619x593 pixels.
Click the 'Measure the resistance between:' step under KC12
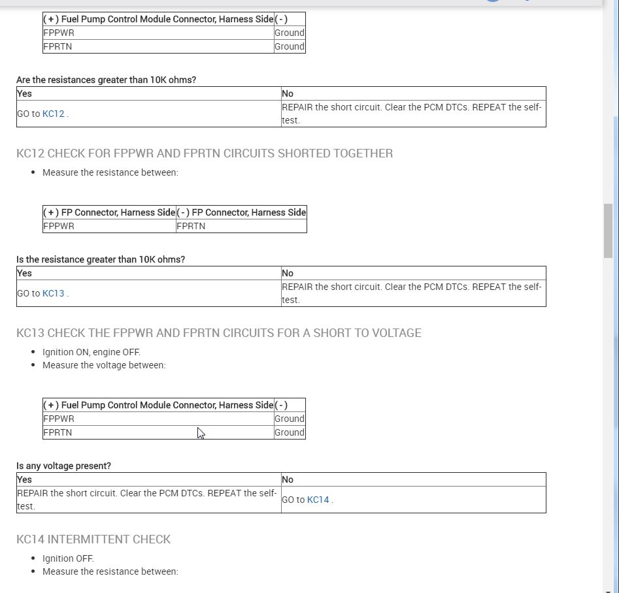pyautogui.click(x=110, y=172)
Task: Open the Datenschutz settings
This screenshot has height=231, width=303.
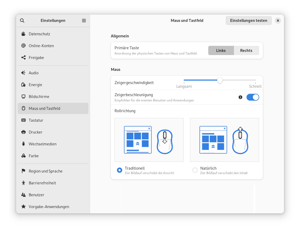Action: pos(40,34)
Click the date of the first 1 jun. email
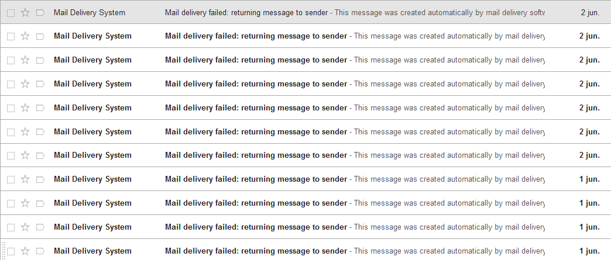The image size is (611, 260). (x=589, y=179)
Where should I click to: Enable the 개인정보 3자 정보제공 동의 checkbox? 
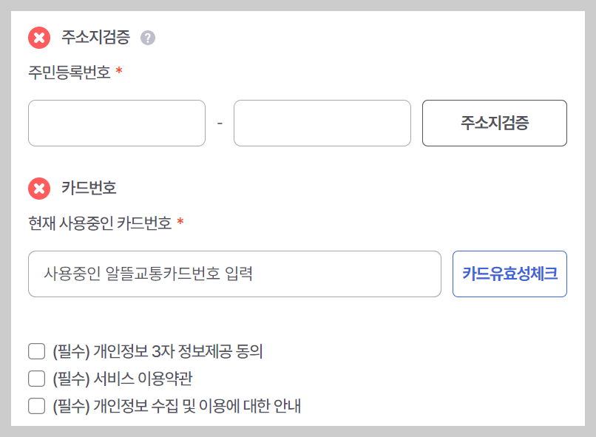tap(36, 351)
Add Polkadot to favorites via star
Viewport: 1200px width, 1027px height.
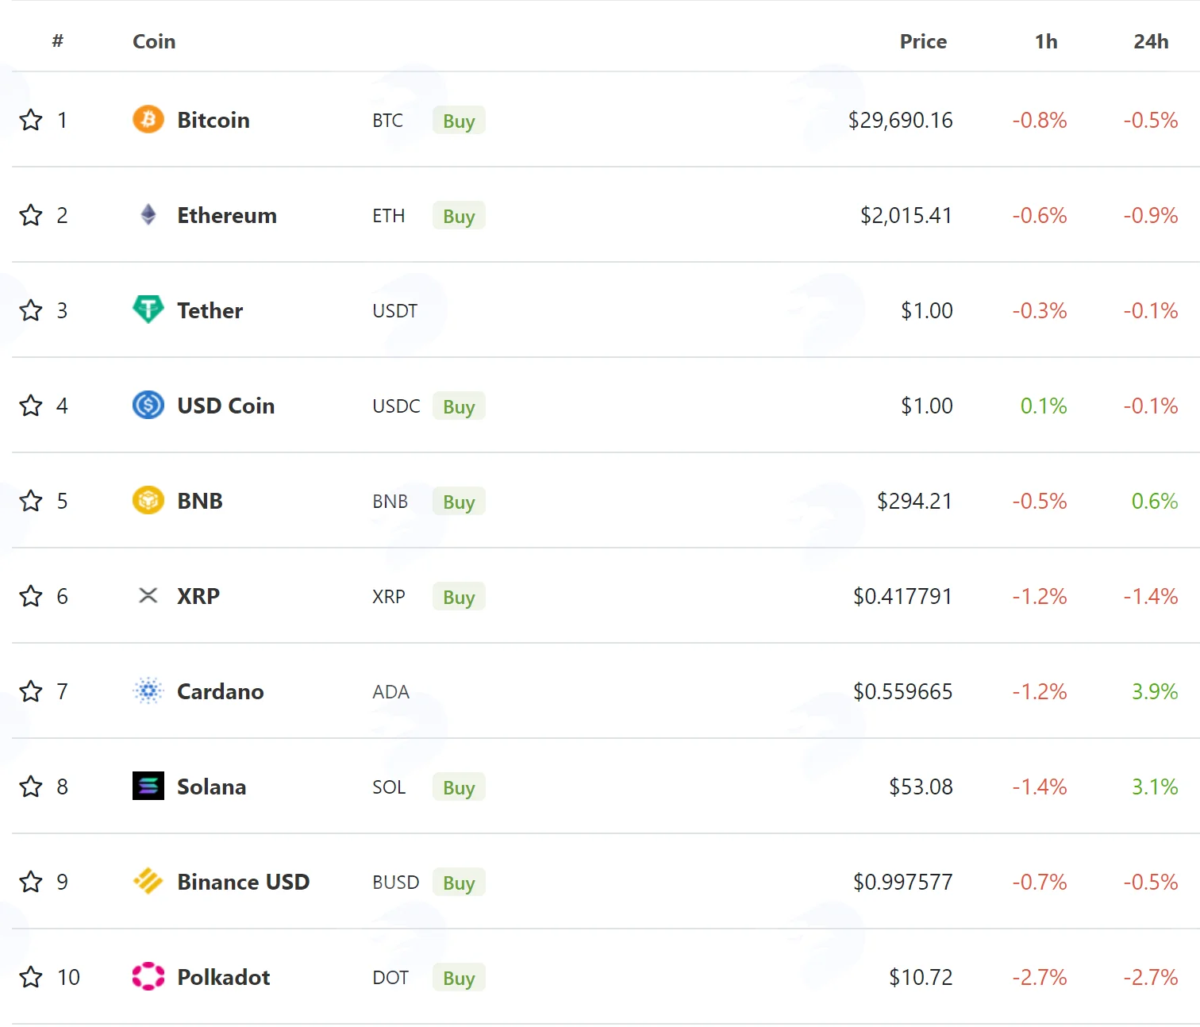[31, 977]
########################################
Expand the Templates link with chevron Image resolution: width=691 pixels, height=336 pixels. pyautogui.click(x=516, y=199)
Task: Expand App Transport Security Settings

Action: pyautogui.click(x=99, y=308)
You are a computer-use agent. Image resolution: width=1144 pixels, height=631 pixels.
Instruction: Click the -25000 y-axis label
########################################
Work to be completed: Copy out the lines of the data where the string "resolution" occurs.

Output below:
Expand the Templates link with chevron Image resolution: width=691 pixels, height=336 pixels. pyautogui.click(x=516, y=199)
You are a computer-use agent. Image resolution: width=1144 pixels, height=631 pixels.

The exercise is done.